Results and Analysis
SOTA Comparison on T2I-CompBench
MUSES consistently outperforms both specialized/multi-agent approaches and generic models across all metrics, including object count, relationship, and attribute binding. The innovative 3D layout planning and 3D-to-2D image conditions enhance object relationship understanding, leading to the best performance on spatial-related metrics.
SOTA Comparison on T2I-3DisBench
MUSES also outperforms other methods on T2I-3DisBench, both in automatic and user evaluations. Existing approaches struggle with complex prompts containing 3D information, highlighting the importance of MUSES’ 3D-integration design. User evaluations show a strong preference for MUSES, demonstrating its effectiveness in handling complex 3D scenes.
Ablation Studies
Ablation studies reveal that each component of MUSES is crucial for 3D-controllable image generation. Removing any component degrades the results, with the most significant impact observed when the Model Engineer is removed, resulting in poor object shaping and orientation.
Overall Conclusion
MUSES represents a significant advancement in 3D-controllable image generation, achieving fine-grained control over 3D object properties and camera views.

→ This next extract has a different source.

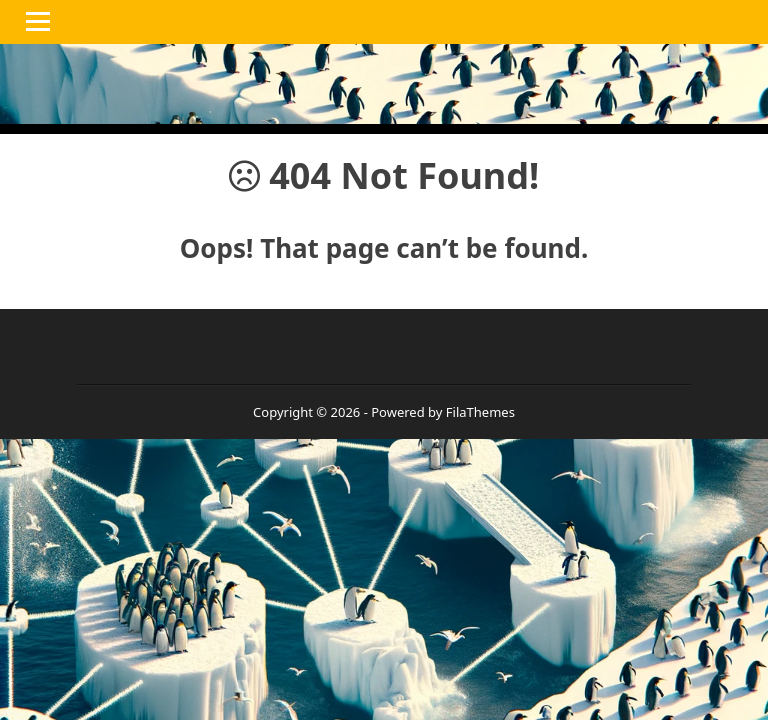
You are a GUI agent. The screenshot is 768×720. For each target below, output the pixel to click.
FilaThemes (480, 412)
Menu (40, 21)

The introduction of T2I-3DisBench provides a comprehensive benchmark for evaluating complex 3D image scenes. Future work will focus on improving efficiency, expanding capabilities to control lighting conditions, and potentially extending to video generation.
Acknowledgments
The authors acknowledge the contributions of teams at OpenAI, Meta AI, and InstantX for their open-source models, and CGTrader for supporting 3D model crawler free downloads. They also appreciate the valuable insights from researchers at the Shenzhen Institute of Advanced Technology and the Shanghai AI Laboratory.